» Exercise instructions
What is needed is an exact copy of the lines in the listing below, from the one with "[button] (20, 9)" up to and including the one with "Image resolution: width=628, height=2576.", with no other lines.

» Data for review
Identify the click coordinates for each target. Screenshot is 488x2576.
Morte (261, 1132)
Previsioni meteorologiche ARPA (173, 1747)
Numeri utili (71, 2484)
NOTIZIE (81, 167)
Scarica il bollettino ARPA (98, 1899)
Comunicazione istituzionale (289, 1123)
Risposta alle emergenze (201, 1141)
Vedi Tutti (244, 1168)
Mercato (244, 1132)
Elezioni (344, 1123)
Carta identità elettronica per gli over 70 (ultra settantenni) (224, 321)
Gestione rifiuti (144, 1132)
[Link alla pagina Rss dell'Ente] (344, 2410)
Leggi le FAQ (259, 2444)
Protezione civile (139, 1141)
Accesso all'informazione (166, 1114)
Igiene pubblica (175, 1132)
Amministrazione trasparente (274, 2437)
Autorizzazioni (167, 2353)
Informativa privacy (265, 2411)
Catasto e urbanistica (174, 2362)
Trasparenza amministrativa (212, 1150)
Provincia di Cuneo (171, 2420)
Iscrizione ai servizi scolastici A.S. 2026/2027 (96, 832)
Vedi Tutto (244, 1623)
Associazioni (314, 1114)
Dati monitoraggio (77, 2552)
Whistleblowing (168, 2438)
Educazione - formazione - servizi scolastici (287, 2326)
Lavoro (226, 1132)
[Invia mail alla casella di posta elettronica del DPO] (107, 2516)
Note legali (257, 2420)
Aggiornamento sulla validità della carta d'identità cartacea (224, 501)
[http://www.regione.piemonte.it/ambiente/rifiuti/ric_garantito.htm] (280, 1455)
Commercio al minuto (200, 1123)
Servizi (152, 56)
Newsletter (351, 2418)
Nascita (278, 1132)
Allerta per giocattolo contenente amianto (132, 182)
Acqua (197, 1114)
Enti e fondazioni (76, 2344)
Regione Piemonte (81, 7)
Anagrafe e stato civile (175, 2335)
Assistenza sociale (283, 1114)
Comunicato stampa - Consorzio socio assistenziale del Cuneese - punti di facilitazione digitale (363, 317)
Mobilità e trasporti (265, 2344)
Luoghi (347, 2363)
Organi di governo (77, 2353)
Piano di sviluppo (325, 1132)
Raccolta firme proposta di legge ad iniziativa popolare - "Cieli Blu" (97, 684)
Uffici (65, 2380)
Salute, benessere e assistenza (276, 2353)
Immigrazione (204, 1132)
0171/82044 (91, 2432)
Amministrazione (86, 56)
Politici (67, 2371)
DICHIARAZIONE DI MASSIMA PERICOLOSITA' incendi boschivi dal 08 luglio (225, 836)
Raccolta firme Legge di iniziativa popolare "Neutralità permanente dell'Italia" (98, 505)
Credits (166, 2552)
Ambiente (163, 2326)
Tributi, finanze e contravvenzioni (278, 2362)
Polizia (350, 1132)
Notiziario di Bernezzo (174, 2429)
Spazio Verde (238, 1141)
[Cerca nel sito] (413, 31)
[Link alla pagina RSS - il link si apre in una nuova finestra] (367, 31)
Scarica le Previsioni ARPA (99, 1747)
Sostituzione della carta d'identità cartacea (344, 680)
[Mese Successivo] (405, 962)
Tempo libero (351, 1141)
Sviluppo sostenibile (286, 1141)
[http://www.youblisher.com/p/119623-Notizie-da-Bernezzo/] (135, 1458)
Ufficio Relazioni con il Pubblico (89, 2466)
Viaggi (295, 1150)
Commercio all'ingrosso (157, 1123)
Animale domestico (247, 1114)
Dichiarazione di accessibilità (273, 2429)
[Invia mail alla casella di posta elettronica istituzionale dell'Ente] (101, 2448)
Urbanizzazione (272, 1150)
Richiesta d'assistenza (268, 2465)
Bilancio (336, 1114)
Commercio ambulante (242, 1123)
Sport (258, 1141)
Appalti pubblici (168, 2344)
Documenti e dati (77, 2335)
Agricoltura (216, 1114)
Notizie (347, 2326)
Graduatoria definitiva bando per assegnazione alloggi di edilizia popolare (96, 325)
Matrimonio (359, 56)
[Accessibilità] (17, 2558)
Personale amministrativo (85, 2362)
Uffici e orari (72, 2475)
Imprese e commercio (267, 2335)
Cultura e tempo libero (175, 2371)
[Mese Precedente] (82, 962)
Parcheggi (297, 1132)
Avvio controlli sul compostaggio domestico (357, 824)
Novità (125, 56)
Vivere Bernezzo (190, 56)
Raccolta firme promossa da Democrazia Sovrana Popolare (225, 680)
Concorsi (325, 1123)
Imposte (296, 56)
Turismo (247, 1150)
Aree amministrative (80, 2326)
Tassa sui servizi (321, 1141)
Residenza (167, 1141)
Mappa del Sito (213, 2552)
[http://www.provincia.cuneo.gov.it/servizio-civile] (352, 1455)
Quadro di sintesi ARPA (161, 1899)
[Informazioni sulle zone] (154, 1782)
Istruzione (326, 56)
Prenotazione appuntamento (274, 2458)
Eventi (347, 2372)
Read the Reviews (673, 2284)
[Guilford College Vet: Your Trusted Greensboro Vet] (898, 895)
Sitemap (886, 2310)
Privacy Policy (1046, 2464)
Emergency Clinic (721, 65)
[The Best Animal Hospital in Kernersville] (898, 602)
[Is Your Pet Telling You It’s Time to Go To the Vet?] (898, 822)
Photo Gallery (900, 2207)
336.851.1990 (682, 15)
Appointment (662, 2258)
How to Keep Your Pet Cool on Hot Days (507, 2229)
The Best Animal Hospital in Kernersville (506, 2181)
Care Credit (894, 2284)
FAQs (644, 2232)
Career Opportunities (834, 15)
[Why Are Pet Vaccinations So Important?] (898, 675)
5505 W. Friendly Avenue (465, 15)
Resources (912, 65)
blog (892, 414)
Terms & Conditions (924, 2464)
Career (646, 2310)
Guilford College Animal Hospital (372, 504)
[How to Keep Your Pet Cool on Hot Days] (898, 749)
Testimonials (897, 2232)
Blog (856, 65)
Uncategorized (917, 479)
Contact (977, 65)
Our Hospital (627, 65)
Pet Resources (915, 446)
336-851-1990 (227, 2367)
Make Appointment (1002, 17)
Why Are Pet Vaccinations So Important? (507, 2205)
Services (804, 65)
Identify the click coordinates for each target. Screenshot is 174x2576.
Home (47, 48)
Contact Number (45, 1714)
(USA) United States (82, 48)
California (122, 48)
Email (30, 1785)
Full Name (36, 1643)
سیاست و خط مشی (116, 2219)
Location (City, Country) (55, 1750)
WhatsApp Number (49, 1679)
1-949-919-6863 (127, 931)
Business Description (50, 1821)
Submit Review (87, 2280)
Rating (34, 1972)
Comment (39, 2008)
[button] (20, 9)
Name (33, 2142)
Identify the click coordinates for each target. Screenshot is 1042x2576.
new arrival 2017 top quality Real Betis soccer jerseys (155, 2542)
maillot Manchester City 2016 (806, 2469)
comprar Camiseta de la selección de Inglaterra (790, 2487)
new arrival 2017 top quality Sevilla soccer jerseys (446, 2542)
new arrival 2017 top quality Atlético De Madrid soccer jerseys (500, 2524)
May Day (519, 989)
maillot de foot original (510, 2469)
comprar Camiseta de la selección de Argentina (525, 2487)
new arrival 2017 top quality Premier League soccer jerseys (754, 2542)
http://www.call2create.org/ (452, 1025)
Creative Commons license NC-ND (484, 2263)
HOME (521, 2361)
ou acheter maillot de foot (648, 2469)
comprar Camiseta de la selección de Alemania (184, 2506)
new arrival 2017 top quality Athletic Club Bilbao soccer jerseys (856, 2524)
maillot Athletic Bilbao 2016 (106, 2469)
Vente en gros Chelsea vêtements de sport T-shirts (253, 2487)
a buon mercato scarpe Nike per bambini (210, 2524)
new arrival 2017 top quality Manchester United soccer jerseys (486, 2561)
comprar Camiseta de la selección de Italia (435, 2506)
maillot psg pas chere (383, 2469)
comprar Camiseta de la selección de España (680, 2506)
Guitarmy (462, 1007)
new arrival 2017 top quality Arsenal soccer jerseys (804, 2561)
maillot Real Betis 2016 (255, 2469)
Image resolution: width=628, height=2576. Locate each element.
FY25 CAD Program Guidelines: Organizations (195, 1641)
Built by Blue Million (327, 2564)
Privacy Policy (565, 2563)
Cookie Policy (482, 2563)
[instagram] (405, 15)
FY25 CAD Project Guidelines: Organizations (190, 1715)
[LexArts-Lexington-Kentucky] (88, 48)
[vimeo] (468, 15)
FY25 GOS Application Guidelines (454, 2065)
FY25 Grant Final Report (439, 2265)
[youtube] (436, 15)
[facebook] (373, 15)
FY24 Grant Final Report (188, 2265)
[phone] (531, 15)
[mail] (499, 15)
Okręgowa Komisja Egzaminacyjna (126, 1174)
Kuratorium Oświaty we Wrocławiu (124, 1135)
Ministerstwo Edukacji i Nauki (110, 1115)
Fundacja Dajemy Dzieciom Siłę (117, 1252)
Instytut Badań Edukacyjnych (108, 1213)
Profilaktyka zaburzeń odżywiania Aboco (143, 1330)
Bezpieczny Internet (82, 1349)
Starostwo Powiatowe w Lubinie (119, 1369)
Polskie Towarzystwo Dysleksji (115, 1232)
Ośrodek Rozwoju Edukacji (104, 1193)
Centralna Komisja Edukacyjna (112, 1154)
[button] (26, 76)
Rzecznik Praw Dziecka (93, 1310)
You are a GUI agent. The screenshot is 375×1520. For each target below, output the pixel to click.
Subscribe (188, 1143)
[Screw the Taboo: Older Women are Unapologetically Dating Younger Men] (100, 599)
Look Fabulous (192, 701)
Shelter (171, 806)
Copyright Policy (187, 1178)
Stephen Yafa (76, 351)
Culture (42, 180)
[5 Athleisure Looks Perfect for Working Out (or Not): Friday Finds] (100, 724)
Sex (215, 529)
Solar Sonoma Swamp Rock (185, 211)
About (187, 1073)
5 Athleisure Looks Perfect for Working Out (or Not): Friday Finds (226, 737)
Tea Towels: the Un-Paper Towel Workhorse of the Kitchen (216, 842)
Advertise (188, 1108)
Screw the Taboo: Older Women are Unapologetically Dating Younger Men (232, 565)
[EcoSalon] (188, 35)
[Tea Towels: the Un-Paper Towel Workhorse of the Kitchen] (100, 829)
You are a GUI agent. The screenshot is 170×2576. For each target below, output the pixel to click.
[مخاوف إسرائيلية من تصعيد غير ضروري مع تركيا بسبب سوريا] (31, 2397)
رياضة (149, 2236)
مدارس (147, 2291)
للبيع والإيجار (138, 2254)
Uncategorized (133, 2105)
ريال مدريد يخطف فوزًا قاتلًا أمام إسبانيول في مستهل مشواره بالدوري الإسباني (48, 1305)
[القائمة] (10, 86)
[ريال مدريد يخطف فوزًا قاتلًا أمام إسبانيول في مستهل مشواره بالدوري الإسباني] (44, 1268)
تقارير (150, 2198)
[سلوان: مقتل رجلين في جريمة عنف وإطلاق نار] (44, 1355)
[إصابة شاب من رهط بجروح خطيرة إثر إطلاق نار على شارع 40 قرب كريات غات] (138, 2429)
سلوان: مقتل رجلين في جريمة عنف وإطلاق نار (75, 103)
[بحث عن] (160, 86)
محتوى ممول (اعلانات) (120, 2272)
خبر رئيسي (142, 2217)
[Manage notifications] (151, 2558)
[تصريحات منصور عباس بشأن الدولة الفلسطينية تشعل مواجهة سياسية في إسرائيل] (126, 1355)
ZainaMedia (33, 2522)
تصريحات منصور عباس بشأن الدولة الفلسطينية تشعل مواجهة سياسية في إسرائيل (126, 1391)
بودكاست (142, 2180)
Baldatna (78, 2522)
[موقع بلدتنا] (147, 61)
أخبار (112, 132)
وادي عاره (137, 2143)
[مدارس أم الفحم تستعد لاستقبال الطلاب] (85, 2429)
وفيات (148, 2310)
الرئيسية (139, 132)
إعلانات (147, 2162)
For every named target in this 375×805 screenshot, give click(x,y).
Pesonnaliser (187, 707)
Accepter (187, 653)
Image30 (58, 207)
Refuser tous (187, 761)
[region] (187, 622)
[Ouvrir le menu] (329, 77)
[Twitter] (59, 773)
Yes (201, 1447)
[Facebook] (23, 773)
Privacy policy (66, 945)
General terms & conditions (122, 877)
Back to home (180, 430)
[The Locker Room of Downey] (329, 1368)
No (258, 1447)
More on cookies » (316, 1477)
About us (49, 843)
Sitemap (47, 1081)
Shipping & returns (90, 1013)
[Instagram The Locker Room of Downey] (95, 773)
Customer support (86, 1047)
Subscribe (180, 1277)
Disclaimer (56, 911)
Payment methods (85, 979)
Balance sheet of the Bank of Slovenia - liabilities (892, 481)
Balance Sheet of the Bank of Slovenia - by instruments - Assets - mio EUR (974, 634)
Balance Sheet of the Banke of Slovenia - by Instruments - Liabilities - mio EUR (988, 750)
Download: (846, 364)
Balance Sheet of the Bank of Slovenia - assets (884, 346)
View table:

» Written solution
[button] (20, 9)
Name (33, 2142)
Identify the click coordinates for each target. Screenshot is 1042x2576.
new arrival 2017 top quality Real Betis soccer jerseys (155, 2542)
maillot Manchester City 2016 (806, 2469)
comprar Camiseta de la selección de Inglaterra (790, 2487)
new arrival 2017 top quality Sevilla soccer jerseys (446, 2542)
new arrival 2017 top quality Atlético De Madrid soccer jerseys (500, 2524)
May Day (519, 989)
maillot de foot original (510, 2469)
comprar Camiseta de la selección de Argentina (525, 2487)
new arrival 2017 top quality Premier League soccer jerseys (754, 2542)
http://www.call2create.org/ (452, 1025)
Creative Commons license NC-ND (484, 2263)
HOME (521, 2361)
ou acheter maillot de foot (648, 2469)
comprar Camiseta de la selección de Alemania (184, 2506)
new arrival 2017 top quality Athletic Club Bilbao soccer jerseys (856, 2524)
maillot Athletic Bilbao 2016 (106, 2469)
Vente en gros Chelsea vêtements de sport T-shirts (253, 2487)
a buon mercato scarpe Nike per bambini (210, 2524)
new arrival 2017 top quality Manchester United soccer jerseys (486, 2561)
comprar Camiseta de la selección de Italia (435, 2506)
maillot psg pas chere (383, 2469)
comprar Camiseta de la selección de España (680, 2506)
Guitarmy (462, 1007)
new arrival 2017 top quality Arsenal soccer jerseys (804, 2561)
maillot Real Betis 2016 (255, 2469)
Image resolution: width=628, height=2576. Locate each element.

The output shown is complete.